_To do_
Please state how many lines of the material contain "envelope", giving nothing but the number.
•••
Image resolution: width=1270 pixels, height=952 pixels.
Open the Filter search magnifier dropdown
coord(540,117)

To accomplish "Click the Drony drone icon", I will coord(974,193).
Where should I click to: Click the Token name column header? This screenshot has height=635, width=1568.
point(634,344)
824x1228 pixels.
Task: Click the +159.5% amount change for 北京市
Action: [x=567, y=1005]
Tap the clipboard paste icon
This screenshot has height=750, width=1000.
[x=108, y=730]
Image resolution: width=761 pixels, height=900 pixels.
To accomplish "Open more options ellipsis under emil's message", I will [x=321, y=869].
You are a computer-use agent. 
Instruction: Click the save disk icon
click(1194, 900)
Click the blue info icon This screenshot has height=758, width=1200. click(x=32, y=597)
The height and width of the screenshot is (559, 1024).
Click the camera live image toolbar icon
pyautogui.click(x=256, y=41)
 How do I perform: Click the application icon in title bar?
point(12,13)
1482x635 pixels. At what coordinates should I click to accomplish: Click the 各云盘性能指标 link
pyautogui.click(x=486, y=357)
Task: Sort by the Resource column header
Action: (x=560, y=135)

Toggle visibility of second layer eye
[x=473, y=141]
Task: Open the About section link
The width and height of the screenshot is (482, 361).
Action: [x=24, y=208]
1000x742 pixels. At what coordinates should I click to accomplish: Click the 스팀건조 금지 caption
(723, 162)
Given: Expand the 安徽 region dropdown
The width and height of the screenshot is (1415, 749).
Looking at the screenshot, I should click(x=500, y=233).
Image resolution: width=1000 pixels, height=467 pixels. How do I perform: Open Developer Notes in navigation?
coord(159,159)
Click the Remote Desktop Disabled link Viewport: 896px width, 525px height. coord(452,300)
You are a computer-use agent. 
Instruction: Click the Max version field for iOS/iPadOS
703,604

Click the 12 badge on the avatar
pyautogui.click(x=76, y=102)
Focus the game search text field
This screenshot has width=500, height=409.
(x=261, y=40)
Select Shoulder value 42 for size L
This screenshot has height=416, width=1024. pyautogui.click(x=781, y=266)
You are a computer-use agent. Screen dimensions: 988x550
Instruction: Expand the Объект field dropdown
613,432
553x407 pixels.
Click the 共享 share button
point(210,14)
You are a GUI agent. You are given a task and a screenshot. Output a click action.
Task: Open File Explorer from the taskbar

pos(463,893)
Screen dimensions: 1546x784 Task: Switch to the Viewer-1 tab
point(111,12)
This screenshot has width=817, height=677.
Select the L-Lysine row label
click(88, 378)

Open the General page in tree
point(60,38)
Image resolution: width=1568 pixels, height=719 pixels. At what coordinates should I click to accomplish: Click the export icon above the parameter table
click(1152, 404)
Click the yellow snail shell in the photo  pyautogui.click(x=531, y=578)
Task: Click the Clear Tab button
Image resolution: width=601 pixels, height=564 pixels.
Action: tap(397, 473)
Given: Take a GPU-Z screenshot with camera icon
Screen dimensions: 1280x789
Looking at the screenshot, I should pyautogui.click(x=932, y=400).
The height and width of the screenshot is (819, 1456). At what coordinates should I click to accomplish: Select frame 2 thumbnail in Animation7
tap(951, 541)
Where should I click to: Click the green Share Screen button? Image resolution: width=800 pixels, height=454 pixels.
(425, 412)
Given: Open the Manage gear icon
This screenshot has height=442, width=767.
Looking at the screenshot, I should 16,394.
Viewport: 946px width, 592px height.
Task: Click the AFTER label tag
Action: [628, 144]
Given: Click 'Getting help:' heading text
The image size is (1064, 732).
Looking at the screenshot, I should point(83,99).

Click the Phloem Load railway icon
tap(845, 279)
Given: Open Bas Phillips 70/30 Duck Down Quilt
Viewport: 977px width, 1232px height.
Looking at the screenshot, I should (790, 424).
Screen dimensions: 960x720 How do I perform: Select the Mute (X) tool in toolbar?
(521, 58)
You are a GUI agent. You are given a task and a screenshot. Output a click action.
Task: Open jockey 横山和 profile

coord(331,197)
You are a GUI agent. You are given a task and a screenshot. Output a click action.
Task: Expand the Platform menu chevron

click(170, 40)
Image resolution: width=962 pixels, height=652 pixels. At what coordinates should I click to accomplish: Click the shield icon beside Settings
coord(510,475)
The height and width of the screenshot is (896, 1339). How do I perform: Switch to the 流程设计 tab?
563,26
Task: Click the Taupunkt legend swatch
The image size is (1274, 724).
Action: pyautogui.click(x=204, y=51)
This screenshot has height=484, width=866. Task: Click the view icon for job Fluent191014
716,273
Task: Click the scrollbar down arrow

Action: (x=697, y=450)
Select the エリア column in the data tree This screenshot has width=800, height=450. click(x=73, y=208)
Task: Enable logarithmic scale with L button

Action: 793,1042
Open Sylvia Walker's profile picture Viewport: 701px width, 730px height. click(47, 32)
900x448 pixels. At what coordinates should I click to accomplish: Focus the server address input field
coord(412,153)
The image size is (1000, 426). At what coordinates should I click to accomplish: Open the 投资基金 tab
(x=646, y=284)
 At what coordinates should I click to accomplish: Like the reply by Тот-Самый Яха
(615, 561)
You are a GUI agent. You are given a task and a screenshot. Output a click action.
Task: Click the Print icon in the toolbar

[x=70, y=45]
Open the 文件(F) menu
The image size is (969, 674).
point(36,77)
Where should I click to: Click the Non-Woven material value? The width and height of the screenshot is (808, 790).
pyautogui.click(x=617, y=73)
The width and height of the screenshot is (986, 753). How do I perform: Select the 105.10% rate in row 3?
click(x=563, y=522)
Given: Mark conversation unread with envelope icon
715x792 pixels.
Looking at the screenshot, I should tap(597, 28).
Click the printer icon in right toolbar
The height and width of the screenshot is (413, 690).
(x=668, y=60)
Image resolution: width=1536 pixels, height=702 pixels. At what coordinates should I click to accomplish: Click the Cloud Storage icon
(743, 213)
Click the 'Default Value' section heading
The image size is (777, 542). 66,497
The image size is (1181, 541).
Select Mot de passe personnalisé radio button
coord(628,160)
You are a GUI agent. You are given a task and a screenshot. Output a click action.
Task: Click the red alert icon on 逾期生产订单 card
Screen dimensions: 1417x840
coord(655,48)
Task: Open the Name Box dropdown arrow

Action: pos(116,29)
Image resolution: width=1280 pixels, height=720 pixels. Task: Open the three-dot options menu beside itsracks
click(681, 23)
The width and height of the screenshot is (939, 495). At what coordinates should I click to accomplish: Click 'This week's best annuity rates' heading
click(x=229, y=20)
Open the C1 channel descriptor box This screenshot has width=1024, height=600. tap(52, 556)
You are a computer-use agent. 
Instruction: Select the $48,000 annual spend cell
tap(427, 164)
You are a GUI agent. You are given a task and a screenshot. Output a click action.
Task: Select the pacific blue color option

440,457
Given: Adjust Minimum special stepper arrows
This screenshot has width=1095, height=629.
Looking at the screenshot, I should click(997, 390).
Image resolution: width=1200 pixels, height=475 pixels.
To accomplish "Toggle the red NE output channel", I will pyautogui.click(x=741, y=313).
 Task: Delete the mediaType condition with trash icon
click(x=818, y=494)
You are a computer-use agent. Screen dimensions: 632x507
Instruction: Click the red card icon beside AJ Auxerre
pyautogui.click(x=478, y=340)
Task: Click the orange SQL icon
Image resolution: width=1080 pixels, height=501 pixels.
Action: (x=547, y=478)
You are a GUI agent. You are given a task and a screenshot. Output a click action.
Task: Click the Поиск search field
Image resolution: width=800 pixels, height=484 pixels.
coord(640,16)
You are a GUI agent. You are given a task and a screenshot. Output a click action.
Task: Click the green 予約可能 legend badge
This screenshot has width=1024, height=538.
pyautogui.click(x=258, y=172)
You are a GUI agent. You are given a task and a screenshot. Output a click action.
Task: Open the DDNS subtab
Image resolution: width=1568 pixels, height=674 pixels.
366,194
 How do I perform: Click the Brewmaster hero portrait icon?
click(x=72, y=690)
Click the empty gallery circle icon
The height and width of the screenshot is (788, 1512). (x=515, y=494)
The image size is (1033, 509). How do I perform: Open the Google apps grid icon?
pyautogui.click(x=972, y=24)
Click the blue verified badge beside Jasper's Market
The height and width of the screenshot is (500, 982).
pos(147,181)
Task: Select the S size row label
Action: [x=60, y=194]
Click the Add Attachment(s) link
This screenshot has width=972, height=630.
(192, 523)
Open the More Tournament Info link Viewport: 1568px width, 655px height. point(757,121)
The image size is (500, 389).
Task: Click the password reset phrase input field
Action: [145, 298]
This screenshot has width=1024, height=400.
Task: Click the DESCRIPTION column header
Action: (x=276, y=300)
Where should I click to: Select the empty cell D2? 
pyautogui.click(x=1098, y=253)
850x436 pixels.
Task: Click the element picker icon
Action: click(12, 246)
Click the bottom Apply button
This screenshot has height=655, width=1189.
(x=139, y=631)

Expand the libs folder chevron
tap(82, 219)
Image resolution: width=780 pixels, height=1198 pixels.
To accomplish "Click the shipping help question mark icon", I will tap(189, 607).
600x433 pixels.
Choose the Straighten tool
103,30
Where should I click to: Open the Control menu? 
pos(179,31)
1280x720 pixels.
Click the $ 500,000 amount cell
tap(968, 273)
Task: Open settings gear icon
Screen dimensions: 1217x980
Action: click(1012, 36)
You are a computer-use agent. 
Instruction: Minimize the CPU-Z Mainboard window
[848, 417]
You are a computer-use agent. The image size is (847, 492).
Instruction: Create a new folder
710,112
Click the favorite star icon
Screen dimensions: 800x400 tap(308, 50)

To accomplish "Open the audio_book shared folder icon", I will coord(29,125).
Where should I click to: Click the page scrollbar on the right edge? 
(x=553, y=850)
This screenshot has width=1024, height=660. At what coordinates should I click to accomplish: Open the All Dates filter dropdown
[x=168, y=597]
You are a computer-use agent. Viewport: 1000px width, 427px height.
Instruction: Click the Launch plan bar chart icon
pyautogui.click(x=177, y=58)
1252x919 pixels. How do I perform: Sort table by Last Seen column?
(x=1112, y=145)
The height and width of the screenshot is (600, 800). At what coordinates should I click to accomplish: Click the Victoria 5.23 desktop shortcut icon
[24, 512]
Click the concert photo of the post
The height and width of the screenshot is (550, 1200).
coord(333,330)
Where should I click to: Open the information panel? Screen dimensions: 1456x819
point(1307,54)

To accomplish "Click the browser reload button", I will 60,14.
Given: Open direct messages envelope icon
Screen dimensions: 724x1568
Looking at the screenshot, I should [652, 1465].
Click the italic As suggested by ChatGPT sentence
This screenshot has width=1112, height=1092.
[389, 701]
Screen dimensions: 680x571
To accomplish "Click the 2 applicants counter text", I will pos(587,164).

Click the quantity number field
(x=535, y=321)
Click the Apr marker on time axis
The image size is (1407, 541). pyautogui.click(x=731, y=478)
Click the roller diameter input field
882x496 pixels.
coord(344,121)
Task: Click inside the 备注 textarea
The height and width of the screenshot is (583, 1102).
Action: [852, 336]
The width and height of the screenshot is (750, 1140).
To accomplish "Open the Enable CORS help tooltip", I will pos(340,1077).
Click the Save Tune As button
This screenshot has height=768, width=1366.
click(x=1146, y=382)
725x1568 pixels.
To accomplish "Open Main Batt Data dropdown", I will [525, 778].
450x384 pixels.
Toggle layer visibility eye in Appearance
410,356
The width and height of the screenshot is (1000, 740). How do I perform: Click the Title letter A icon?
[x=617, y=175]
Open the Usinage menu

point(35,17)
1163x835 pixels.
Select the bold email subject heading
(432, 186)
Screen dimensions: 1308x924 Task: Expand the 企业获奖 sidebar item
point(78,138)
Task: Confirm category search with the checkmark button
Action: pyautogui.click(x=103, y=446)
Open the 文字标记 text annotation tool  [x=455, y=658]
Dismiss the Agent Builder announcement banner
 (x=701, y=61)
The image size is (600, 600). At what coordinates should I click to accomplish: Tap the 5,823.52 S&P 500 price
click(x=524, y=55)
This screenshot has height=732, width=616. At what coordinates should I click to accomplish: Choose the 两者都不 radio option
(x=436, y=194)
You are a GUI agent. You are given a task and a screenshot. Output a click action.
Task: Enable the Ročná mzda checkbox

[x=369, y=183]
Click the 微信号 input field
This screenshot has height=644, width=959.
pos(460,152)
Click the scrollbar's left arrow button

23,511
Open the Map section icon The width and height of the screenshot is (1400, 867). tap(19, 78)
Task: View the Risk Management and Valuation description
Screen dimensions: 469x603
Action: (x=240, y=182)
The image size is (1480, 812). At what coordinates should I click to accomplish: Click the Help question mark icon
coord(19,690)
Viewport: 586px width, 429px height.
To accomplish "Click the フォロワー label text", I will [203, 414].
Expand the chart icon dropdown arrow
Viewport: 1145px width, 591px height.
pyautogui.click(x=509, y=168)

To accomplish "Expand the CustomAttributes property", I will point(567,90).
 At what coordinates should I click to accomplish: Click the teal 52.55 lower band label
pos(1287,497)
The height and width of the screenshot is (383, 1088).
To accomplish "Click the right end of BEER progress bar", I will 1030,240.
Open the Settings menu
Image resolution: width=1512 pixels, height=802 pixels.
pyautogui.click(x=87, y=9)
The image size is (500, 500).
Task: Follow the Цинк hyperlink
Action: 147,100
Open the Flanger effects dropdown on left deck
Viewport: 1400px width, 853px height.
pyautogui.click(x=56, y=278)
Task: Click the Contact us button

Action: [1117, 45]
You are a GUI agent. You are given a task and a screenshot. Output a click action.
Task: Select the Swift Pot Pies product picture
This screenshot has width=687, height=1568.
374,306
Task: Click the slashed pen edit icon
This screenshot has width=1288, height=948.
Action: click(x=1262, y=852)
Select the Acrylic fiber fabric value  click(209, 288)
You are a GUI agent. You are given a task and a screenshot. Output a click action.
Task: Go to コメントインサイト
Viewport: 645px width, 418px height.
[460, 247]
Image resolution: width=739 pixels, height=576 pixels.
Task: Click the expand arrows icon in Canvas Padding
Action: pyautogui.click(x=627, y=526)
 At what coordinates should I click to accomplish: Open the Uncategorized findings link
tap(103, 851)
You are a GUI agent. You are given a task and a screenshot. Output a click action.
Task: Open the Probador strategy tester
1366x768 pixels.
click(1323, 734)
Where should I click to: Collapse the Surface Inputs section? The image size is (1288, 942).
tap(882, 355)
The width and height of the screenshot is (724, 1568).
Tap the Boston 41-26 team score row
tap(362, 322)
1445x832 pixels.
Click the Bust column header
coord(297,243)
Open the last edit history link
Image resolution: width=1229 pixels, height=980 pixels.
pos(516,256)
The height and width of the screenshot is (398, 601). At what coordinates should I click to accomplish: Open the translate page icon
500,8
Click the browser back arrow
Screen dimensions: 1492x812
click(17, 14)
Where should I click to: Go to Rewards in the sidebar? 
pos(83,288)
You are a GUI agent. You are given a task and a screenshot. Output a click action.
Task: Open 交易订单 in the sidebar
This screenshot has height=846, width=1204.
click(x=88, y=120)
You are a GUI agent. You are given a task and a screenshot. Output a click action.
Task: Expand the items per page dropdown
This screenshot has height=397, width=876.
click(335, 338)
•••
_Your response_
2